Eschborn liegt in der Metropolregion FrankfurtRheinMain in direkter Nachbarschaft zu Frankfurt am Main. Die „Skulpturenachse“, deren Anfänge zurück ins Jahr 1992 reichen, durchzieht das gesamte Eschborner Stadtgebiet. Je nach Standort wechselt der Blick zwischen der Silhouette der Frankfurter Skyline und dem Taunus. Im Stadtraum stehen 25 Skulpturen internationaler Künstlerinnen und Künstler wie Timm Ulrichs, Hanneke Beaumont, Dietrich Klinge und Laura Ford. Während des Sommers 2020 waren in der Ausstellung „Bricks and Stones“ die Ziegelsteinplastiken des Freiburgers Reiner Seliger zu sehen. Der 1943 in Löwenberg in Schlesien geborene Künstler studierte von 1964 bis 1969 Industrial Design an der FolkwangHochschule in Essen und lehrte als Dozent am National Institute of Design in Ahmedabad, Indien, später in London, Mailand, Florenz und Düsseldorf. Seligers Plastiken besitzen eine prägnante Ausstrahlung und bestechen mit ihren lebendigen, bruchhaften Oberflächen. Besonders die elementaren Materialien und Formen machen seine Arbeiten so anziehend. Aus der Zusammenarbeit resultierte die Idee, ein Kunstwerk direkt vor Ort aus Eschborner Abbruchmaterial zu bauen. Das Material stammt von alten Eschborner Häusern. Der Bitte des Künstlers, Material zu sammeln, sind viele Bürgerinnen und Bürger nachgekommen. So fließen ganz verschiedene Steine in das Kunstwerk mit ein.

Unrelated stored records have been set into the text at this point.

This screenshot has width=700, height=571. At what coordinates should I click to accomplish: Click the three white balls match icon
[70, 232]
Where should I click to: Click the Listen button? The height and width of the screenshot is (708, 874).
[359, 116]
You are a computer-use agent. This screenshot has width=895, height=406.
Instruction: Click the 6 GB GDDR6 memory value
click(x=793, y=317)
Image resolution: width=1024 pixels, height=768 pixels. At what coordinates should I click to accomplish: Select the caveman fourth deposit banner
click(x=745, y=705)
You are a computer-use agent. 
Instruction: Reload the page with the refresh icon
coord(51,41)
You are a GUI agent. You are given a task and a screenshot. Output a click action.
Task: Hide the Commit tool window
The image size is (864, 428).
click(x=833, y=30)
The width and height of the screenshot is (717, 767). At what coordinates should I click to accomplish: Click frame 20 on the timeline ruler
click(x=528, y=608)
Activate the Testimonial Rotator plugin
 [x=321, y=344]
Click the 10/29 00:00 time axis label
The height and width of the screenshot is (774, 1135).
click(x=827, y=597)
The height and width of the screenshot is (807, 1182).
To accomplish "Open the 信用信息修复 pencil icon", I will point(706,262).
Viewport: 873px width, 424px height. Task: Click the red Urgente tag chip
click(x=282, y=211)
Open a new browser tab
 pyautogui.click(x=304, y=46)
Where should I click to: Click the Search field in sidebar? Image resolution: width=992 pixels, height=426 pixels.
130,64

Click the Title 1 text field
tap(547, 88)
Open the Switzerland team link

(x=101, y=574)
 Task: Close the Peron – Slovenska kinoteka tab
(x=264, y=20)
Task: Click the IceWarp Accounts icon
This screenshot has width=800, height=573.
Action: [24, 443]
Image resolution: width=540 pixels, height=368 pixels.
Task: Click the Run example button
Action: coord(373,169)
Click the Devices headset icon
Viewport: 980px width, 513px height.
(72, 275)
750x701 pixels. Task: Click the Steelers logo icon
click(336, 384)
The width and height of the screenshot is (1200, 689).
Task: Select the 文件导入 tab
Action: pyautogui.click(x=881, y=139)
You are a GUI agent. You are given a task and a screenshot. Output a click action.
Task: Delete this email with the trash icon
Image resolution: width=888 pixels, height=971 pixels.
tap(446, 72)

Reiner Seliger, „RETURN – Skulpturen für Eschborn“, Foto: Reiner Seliger

Stein für Stein entstehen drei unterschiedlich dimensionierte zylinderförmige Körper. Die Skulpturen verbleiben als fester Bestandteil der „Skulpturenachse“. Der Aspekt des „Bauens“ steht an erster Stelle: Seliger entwickelt die Gestalt der Skulpturengruppe erst im Bauprozess, er schichtet die Steine von Hand, ohne technische Hilfsmittel. Alles hängt von dem recycelten Abbruchmaterial ab. Mit der Einbindung von Ziegeln und Backsteinen wird die Erinnerung an die Vergangenheit Eschborns bewahrt. Heute ist Eschborn ein attraktiver Wirtschaftsstandort, an dem viele internationale Unternehmen ansässig sind. Der Blick in die Historie der Stadt offenbart eine lange Tradition der Ziegel, besser Backsteinherstellung: Seit dem 19. Jahrhundert gab es verschiedene Ziegeleien, die größte und bedeutendste war die der Gebrüder Philipp und Balthasar Helfmann − später Hochtief AG −, die 1875 gegründet wurde und bis Ende des Jahres 1973 Ziegel produzierte. Ein besonderes Projekt, auf das Künstler, Einwohnerinnen und Einwohner sowie die ganze Region gespannt sind.